Lying still in bed can lead to the formation of clots in the legs (called deep vein thrombosis or DVT) and these can sometimes float off in the circulation and reach the lungs (called pulmonary embolism or PE). These are serious complications, and doctors try hard to prevent them. You will be asked to wear elastic stockings, and will receive a mild dose of an anti-coagulant to reduce the risk of clot formation. You can help by moving your legs in bed, and getting out of bed as soon as your condition will allow after the operation.
The spleen helps you fight certain kinds of infection. If your doctor thinks your spleen will have to be removed, he/she will give you vaccines before the operation to reduce the risk of infections. If your spleen is removed you will need to take an antibiotic tablet (usually penicillinor amoxycillin) regularly for the rest of your life. You will also need to be vigilant and report all infections and fevers promptly to your family doctor. Occasionally, not having a spleen makes your platelet count go up (platelets are a type of blood cell), and if that happens, you may need to take a tablet of Aspirin daily.
This is NOT a complete list of everything that can possibly go wrong, but a general discussion of the risks of pancreatic surgery. If you have specific concerns or wish to receive more information, do ask your doctor.
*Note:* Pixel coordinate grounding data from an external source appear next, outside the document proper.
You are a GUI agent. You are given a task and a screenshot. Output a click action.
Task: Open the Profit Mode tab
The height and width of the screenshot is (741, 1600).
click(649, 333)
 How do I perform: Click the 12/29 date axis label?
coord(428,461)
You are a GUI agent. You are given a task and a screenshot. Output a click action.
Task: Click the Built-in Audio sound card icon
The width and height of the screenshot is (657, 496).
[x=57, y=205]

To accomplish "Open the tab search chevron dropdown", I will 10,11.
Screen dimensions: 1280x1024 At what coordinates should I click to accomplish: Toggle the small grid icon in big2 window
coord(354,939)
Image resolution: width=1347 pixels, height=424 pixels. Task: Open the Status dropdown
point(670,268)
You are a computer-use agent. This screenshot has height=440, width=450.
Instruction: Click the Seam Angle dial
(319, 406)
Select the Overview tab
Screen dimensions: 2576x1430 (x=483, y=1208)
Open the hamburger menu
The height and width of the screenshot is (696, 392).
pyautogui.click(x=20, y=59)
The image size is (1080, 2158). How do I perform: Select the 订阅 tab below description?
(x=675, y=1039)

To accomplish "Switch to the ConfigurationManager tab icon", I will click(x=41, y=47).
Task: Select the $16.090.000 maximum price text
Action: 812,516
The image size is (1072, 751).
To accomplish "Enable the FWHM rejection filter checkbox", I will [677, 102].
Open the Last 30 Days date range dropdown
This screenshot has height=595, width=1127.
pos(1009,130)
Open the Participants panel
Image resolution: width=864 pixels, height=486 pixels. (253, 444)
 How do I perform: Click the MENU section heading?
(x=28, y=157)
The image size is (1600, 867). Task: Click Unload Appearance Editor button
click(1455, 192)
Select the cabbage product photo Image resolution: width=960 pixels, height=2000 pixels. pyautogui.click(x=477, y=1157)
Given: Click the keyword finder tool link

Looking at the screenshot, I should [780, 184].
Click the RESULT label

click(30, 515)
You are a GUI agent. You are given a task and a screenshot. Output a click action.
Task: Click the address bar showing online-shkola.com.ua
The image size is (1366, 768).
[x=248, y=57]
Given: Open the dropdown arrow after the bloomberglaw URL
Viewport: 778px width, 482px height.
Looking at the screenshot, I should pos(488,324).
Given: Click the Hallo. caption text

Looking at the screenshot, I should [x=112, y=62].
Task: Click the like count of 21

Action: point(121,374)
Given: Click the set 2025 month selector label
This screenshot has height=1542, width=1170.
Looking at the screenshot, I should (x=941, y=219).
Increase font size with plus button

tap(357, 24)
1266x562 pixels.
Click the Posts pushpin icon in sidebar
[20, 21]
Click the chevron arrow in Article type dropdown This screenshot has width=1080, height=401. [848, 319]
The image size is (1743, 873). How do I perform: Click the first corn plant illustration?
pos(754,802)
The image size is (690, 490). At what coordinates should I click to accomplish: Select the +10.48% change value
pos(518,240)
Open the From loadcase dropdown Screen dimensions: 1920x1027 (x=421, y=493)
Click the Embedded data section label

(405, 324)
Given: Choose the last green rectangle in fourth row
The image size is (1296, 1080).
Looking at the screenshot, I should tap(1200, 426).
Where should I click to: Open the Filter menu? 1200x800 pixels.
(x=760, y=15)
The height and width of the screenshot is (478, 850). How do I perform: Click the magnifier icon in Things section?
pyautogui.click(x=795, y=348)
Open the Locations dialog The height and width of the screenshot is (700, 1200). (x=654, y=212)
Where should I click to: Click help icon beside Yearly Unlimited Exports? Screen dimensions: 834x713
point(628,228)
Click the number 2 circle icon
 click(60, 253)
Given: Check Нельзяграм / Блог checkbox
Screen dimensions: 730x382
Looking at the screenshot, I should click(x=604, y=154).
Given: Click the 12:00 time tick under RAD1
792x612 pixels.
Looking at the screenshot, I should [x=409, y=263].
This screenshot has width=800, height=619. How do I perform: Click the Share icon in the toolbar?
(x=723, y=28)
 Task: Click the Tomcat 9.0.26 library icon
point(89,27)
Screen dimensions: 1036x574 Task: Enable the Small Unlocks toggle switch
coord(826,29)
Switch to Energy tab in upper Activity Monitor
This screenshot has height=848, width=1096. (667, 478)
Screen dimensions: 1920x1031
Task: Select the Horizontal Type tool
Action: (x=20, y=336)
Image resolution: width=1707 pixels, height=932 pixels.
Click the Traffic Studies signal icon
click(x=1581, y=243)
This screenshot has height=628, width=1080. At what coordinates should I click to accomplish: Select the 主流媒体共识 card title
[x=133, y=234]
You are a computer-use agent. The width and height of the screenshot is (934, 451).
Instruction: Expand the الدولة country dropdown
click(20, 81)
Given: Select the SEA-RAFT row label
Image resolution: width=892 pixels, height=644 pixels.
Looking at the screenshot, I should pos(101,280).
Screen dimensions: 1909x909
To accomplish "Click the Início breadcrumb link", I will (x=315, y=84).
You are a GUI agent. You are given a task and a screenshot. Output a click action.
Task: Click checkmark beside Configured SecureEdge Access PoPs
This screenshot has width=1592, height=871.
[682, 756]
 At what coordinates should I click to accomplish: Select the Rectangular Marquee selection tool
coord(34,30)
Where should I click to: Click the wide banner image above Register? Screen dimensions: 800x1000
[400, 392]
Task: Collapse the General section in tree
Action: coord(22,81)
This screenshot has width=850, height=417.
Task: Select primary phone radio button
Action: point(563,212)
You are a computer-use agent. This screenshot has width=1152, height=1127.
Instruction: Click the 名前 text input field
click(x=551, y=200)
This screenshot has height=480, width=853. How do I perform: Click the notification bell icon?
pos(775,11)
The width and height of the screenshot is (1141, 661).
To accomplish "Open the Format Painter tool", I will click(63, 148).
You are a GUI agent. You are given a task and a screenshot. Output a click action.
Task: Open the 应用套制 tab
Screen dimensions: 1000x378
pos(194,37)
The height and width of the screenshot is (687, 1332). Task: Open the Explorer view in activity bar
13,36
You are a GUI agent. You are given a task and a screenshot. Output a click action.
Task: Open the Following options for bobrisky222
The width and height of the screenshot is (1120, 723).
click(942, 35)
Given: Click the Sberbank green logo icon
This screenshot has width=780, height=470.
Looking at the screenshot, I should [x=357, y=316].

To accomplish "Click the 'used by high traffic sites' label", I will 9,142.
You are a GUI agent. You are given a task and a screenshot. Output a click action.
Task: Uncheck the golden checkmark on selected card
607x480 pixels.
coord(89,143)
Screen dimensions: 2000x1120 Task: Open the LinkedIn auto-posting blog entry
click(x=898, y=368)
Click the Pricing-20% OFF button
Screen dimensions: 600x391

What are my chances of surviving the operation?
Information collected from hospitals all over the world indicates a mortality rate of around 5-6% from major pancreatic surgery. In other words, you would have a 94-95% chance of surviving your operation.
Will I be cured?
If the operation is to remove a cancer, that question is difficult to answer immediately. Pancreatic resections for cancer are usually carried out with the intent to cure. But there will undoubtedly be a significant risk of the tumour coming back, and only time will tell if you have been cured. The pathologist's report on the parts that are removed will give you some clues. This report usually takes seven to 10 days to come through, and if it is not ready by the time you leave hospital, your doctor will discuss it with you at your first visit to the outpatient clinic a few weeks after your surgery. He/she will also at that time discuss if any further treatment is required. If you wish to receive more information on this, please ask your surgeon.
Sometimes, during your operation, the surgeon may find that the cancer is more advanced than the scans suggested, or that it cannot be safely removed. In such situations, the aim will be to do everything possible to relieve your current symptoms and prevent future problems. Often this involves the creation of a join between the bile duct and the bowel (to relieve or prevent jaundice), and a join between the stomach and the bowel (to relieve or prevent a blockage in the duodenum). These are often referred to as bypass procedures.
Your operation may be carried out not for cancer but to relieve symptoms caused by benign disease or chronic inflammation. Jaundice is usually relieved quite successfully. In the case of chronic pain, it is difficult to predict how successful the operation will be in relieving pain. You would have to wait and see.